Au début de la crise sanitaire, de nombreux économistes ont repris la métaphore de « cygne noir » popularisée par N. Taleb pour définir l’épidémie, c’est-à-dire un événement hautement improbable avec des conséquences importantes sur l’économie mondiale. Cependant, cette épidémie pourrait être davantage assimilée à un « rhinocéros gris », c’est-à-dire un risque très probable, à fort impact, mais néanmoins négligé, selon l’expression de M. Wucker. Cette question de sémantique est importante car elle détermine si le risque aurait pu être mieux appréhendé. En effet, les décisions prises pour ralentir la propagation du Covid-19 dans le monde, et en particulier le confinement nécessaire d’une grande partie de la population mondiale, vont avoir des impacts significatifs sur l’économie.


2020 devait pourtant être une année de consolidation de la croissance mondiale avec l’atténuation des risques systémiques (notamment la guerre commerciale entre les Etats-Unis et la Chine, et le Brexit). Mais, l’émergence du Covid-19 a pris le monde par surprise et ses conséquences, encore difficilement mesurables, vont entrainer une période de grande incertitude.

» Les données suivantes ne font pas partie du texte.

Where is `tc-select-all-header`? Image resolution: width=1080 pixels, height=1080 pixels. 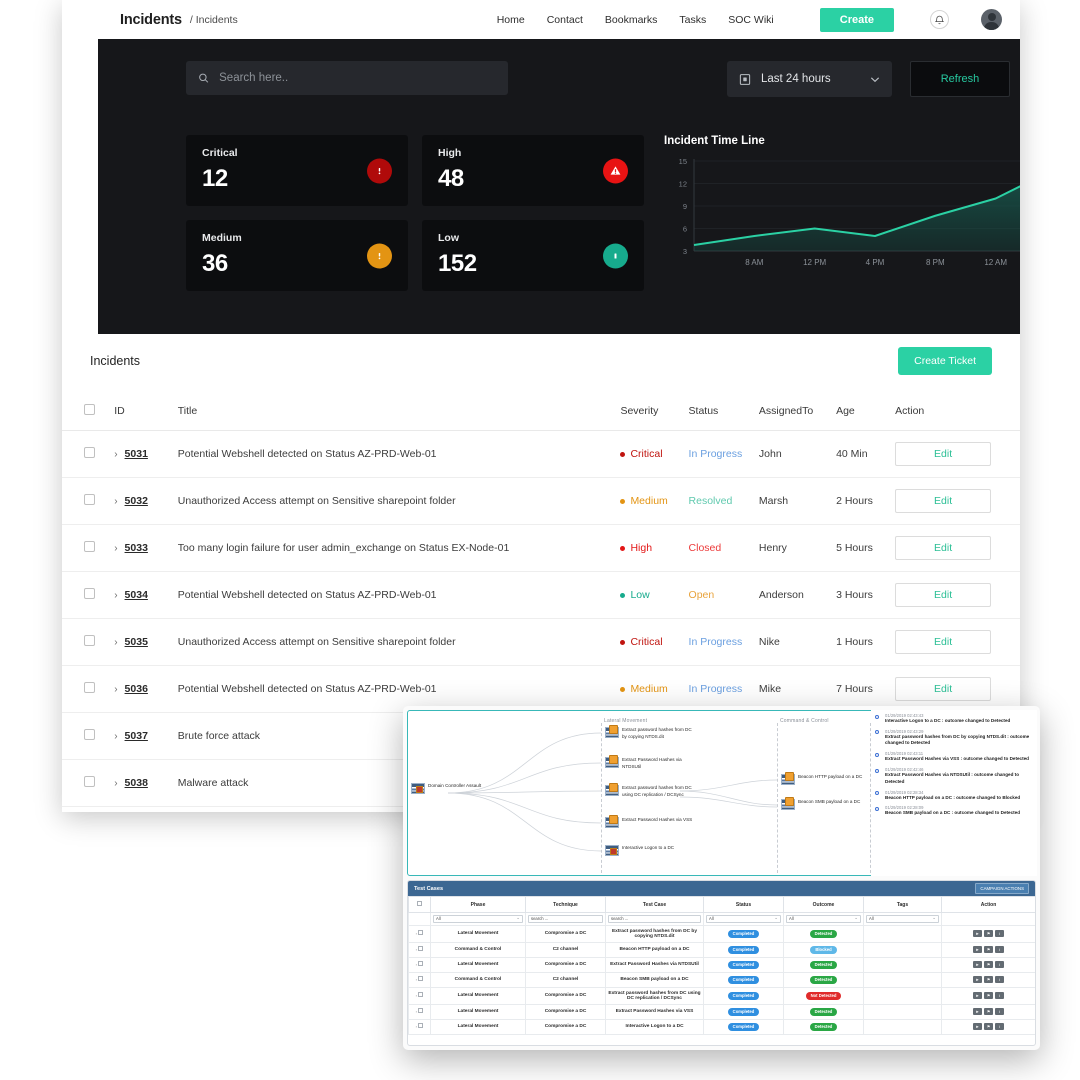
tc-select-all-header is located at coordinates (420, 904).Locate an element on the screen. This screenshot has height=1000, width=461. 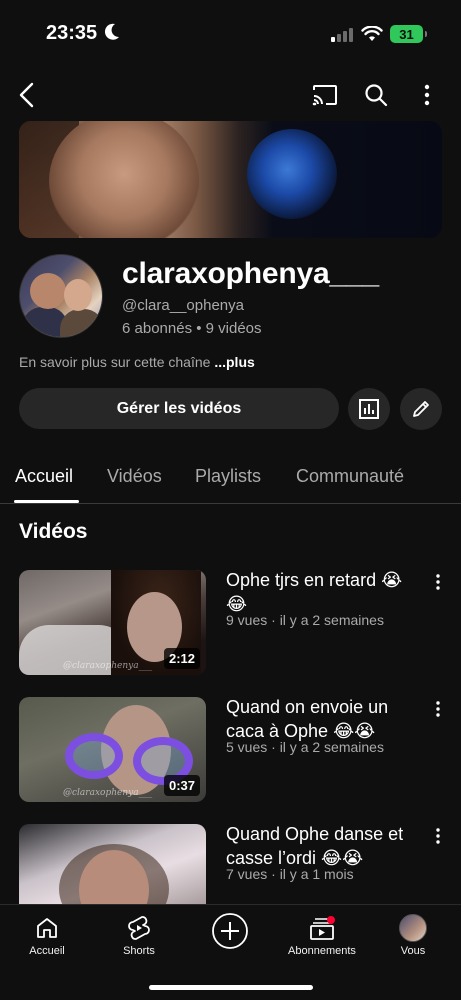
home-icon is located at coordinates (47, 928).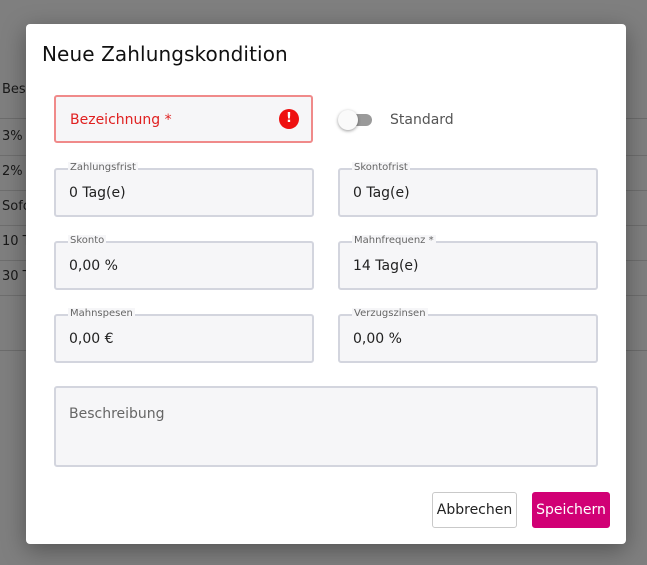  Describe the element at coordinates (184, 119) in the screenshot. I see `bezeichnung-input: Bezeichnung * !` at that location.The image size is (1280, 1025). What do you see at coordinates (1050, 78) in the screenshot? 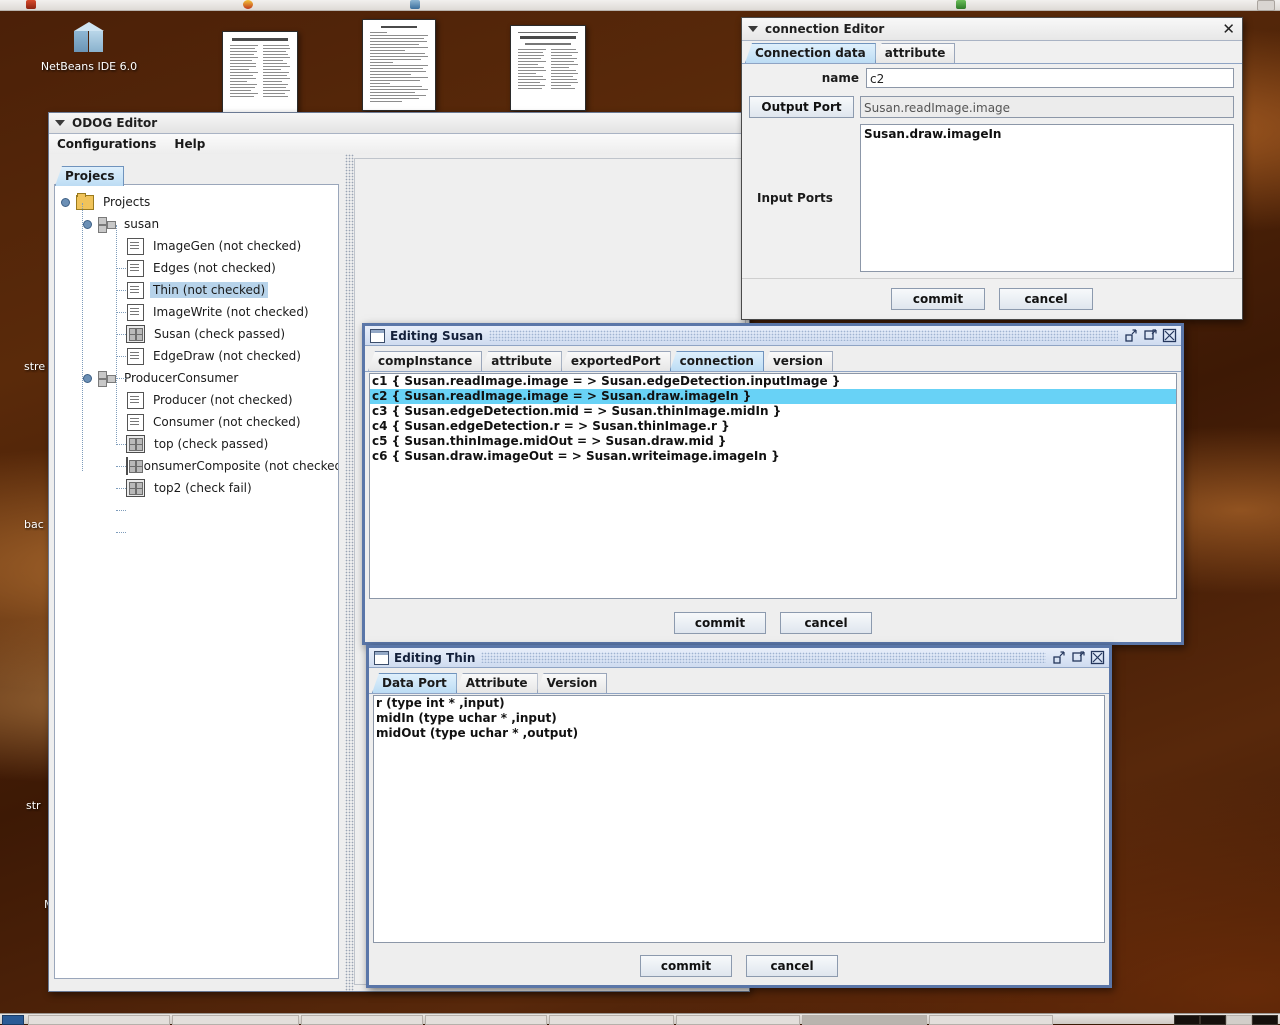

Après une année 2019 en demi-teinte, avec une croissance peu élevée mais résistante, 2020 devait également être une année charnière pour la France et son gouvernement. Certes, l’investissement des entreprises et les exportations étaient attendus en baisse sous le poids d’un environnement extérieur plus incertain et moins porteur (notamment avec les incertitudes liées aux mouvements sociaux en France, ainsi que les signes de récession outre-Rhin), mais le rebond de la consommation des ménages, porté par les mesures importantes de soutien au pouvoir d’achat, aurait dû amortir le tassement de la croissance. Avec une confiance des ménages en hausse, des taux de crédit au plus bas et des gains de pouvoir d’achat élevés (portés par les dynamiques d’emploi, les baisses d’impôts et une inflation contenue), les conditions étaient réunies pour que la consommation des ménages rebondisse.


Aujourd’hui, la hausse de la consommation privée en France n’est plus d’actualité. Dans ce contexte, l’économie française ne sera pas épargnée et la récession en 2020 est maintenant une réalité. Les incertitudes résident maintenant principalement sur la durée, la forme de la reprise et l’impact sur le marché du travail.